PET amyloid ligand [11C]PIB uptake shows predominantly striatal increase in variant Alzheimer's disease

• Published in: Brain (London, England : 1878) Vol. 131; no. 7; pp. 1845 - 1853
• Main Authors: Koivunen, J., Verkkoniemi, A., Aalto, S., Paetau, A., Ahonen, J.-P., Viitanen, M., Någren, K., Rokka, J., Haaparanta, M., Kalimo, H., Rinne, J. O.
• Format: Journal Article
• Language: English
• Published: Oxford Oxford University Press 01.07.2008
• Subjects: Aged; Alzheimer Disease - diagnostic imaging; Alzheimer Disease - metabolism; Alzheimer Disease - pathology; Amyloid beta-Peptides - metabolism; Benzothiazoles; Biological and medical sciences; Brain Mapping - methods; Carbon Radioisotopes; Caudate Nucleus - metabolism; Caudate Nucleus - pathology; Corpus Striatum - diagnostic imaging; Corpus Striatum - metabolism; Corpus Striatum - pathology; Degenerative and inherited degenerative diseases of the nervous system. Leukodystrophies.
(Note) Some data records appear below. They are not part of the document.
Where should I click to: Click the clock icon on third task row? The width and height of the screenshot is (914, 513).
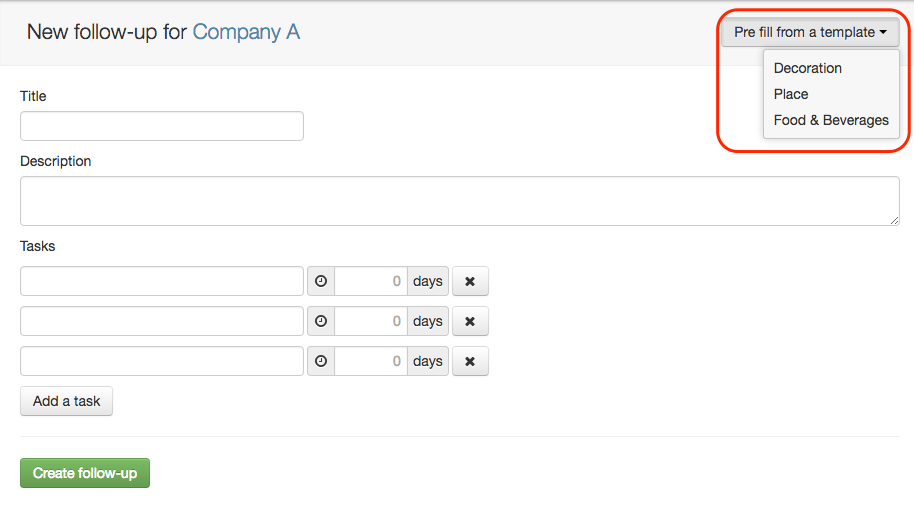(321, 361)
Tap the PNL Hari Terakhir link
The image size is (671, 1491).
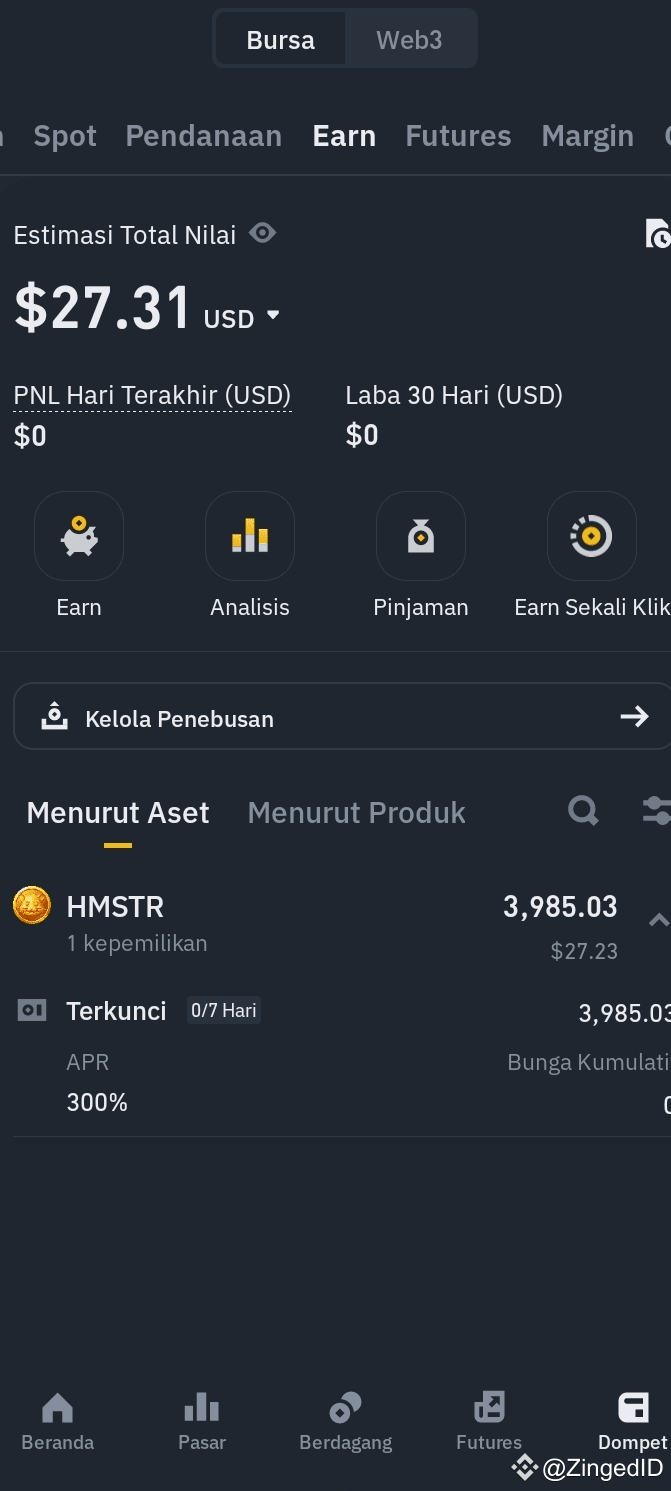pyautogui.click(x=152, y=395)
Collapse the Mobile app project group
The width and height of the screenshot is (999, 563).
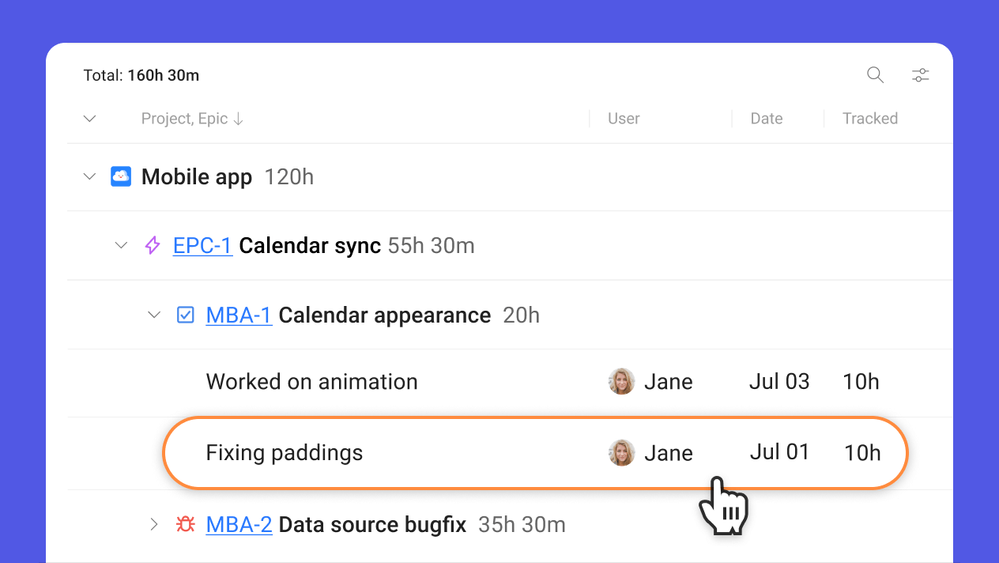(90, 177)
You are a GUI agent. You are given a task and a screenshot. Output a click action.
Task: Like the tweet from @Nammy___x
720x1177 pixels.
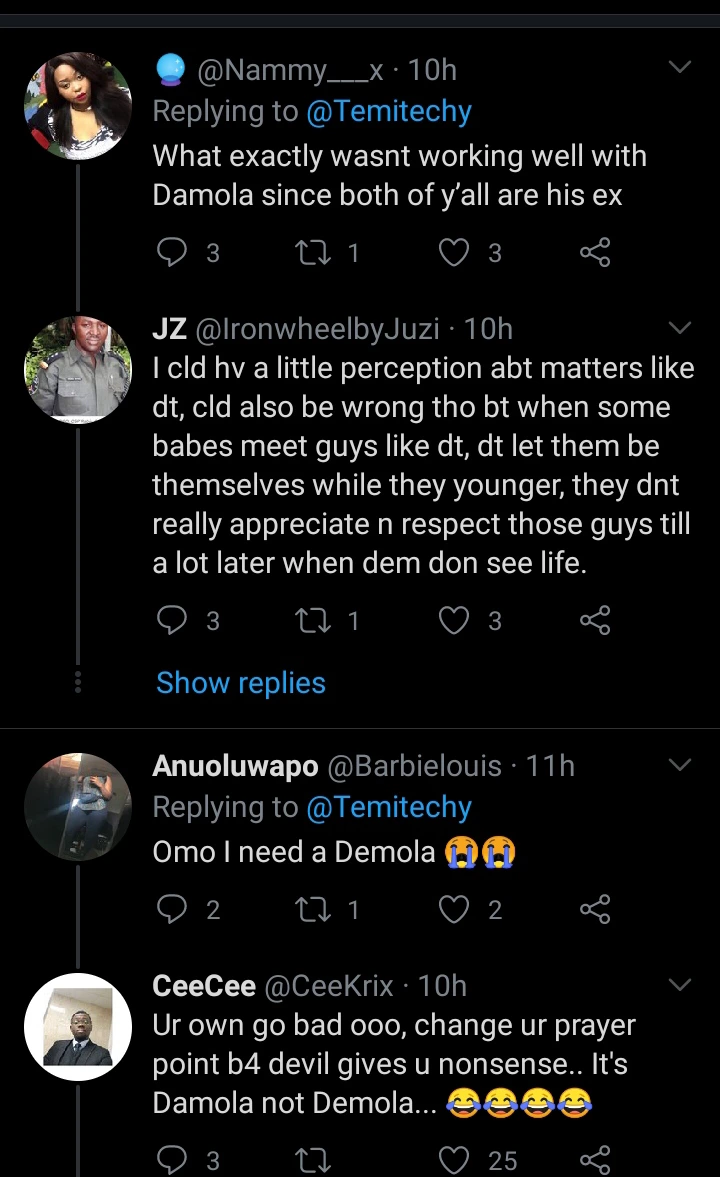tap(455, 253)
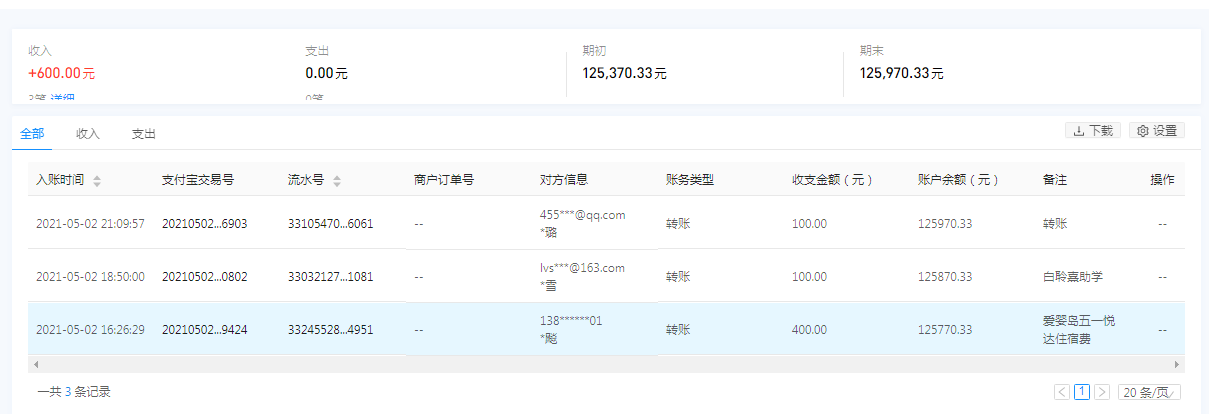Viewport: 1209px width, 414px height.
Task: Go to the previous page arrow
Action: point(1062,392)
Prion diseases; Female; Humans; Male; Medical sciences; MEDICIN; Medicin och hälsovetenskap; MEDICINE; Middle Aged; Neurology; Neuropsychological Tests; PET; PIB; Positron-Emission Tomography - methods; variant Alzheimer's disease; PIB; variant Alzheimer's disease; PET; Nervous system diseases; Alzheimer disease; Central nervous system disease; Degenerative disease; Amyloid; Positron emission tomography; Uptake; Cerebral disorder; Emission tomography
• ISSN: 0006-8950; 1460-2156; 1460-2156
• DOI: 10.1093/brain/awn107

Variant Alzheimer's disease (VarAD) with spastic paraparesis and presenile dementia is associated with certain mutations of the presenilin 1 (PS-1) gene, particularly those leading to deletion of exon 9 (PS-1Δ E9). VarAD is neuropathologically characterized by the presence of unusually large, Aβ42 positive, non-cored ‘cotton wool’ plaques (CWPs), also devoid of dystrophic neurites. The aim of the present study was to find out whether [11C]PIB would show increased uptake and serve as an in vivo biomarker of amyloid accumulation in VarAD. A further aim was to assess the correspondence of the [11C]PIB binding to the amount and type of Aβ deposits in another group of deceased VarAD patients’ brains. We studied four patients with VarAD and eight healthy controls with PET using [11C]PIB as tracer. Parametric images were computed by calculating the region-to-cerebellum and region-to-pons ratio in each voxel over 60–90 min. Group differences in [11C]PIB uptake were analysed with automated region-of-interest (ROI) analysis. [11C]PIB uptake was compared to the immunohistochemically demonstrated deposition of Aβ in the brains of another group of four deceased VarAD patients. Patients with VarAD had significantly higher [11C] PIB uptake than the control group in the striatum (caudate nucleus and putamen), anterior and posterior cingulate gyrus, occipital cortex and thalamus. In the caudate and putamen [11C]PIB uptake, expressed as region-to-cerebellum ratio, was on the average 43% greater than the mean of the control group. The increases in the anterior (28%) and posterior (27%) cingulate gyrus, occipital cortex (21%) and thalamus (14%) were smaller. All VarAD patients showed this similar topographical pattern of increased [11C]PIB uptake. The results were essentially similar when the uptake was expressed as region-to-pons ratios. [11C]PIB imaging shows increased uptake in patients with VarAD especially in the striatum, and it can be used to detect amyloid accumulation in vivo in these patients. The pattern of increased [11C]PIB uptake is different from that described in sporadic Alzheimer's disease and resembles that seen in Alzheimer's disease patients with certain presenilin-1 mutations or amyloid precursor protein gene duplication showing predominantly striatal increase in [11C]PIB uptake.